Me suplicaba al oído en la oscuridad.

– ¡No veo nada en absoluto! -dije yo buscando a tientas su cuerpo que no cesaba de rebullirse.

De repente se levantó y cogió mi muñeca. Llevó mi mano suavemente bajo su camisa que yo había abierto, luego la posó sobre su tirante sujetador. Se quedó distendida y no dijo ya ni una palabra. Había esperado como yo este calor y estas caricias repentinas. El aguardiente, la lluvia, la oscuridad, el mosquitero, le daban una sensación de seguridad. No tenía ya vergüenza, soltó mi mano y me dejó desnudarla totalmente. Yo besé su cuello, sus pezones, y sus húmedos miembros se separaron suavemente. La avisé balbuceando:

– Voy a poseerte…

– No, no debes hacerlo -dijo lanzando un suspiro.

Al punto, me tumbé sobre ella.

– ¡Voy a poseerte!

No sé por qué quería avisarla, ¿era acaso para buscar una excitación, para atenuar mi responsabilidad?

– Soy aún virgen…

Oí que lloraba.

Dudé un poco:

– ¿Crees que vas a lamentarlo?

– Tú no vas a casarte conmigo.

Era muy lúcida, y era eso lo que la hacía llorar.

La desgracia era que yo no podía afirmar lo contrario, sabía que tenía tan sólo necesidad de una mujer; en plena melancolía, quería gozar simplemente de ella, no podía asumir una responsabilidad mayor respecto a ella. Me tumbé a su lado, muy decepcionado, y le pregunté, sin dejar de besarla:

– ¿Te importa eso?

Ella negó con la cabeza en silencio.

– ¿No temes que tu marido te pegue si se da cuenta el día de la boda?

Su cuerpo se estremeció.

– ¿Aceptas pagar un precio tan alto por mí?

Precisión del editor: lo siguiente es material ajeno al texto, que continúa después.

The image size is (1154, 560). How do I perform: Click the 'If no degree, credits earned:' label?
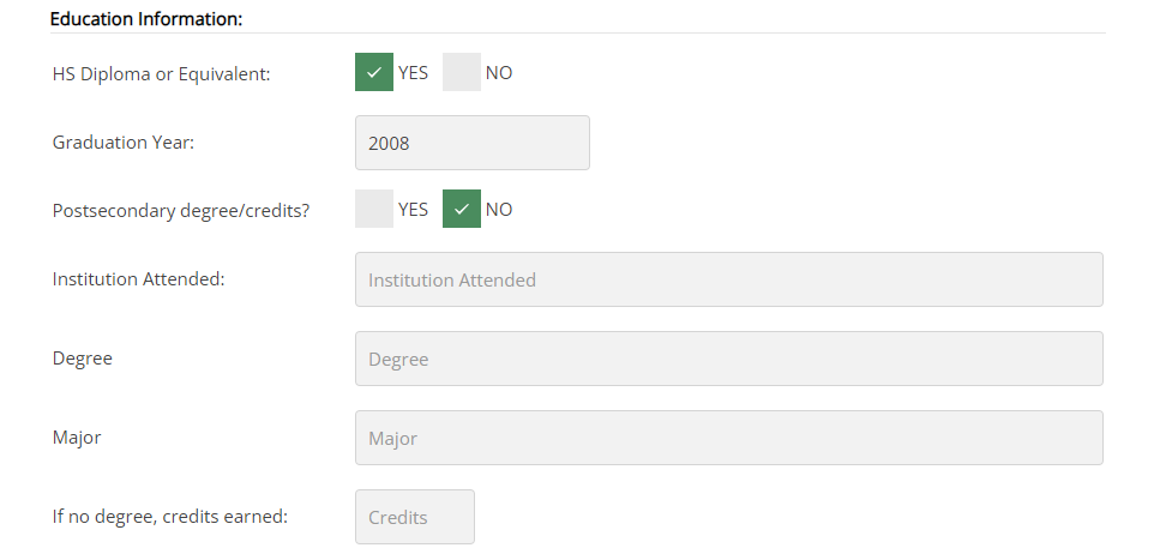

Acaricié sus labios que estaba mordisqueándose, asintió varias veces con la cabeza, despertando mi compasión. Cogí su cabeza entre mis manos y abracé su rostro, su cuello y sus húmedas mejillas. Lloraba en silencio.

No podía ser tan cruel con ella, obligarla a pagar un precio semejante simplemente por satisfacer mi deseo momentáneo. Sin embargo, no podía reprimirme el amarla, sabía que no se trataba del gran amor, pero ¿qué es el gran amor? Su cuerpo era lozano y sensible, yo estaba lleno de deseo por ella, había hecho lo que había que hacer, pero no podía rebasar ese límite. Y ella esperaba, lúcida, hábil, dejando que yo hiciera todo. No había nada más excitante. Me acordaría de los menores estremecimientos de cada parte de su cuerpo y actuaría de manera que su carne y su espíritu no me olvidaran jamás. Ella seguía temblando y llorando, bañando su cuerpo de lágrimas. Me pregunto si eso no era aún más cruel. No se apaciguó hasta que las primeras luces del alba se filtraron por el mosquitero medio bajado.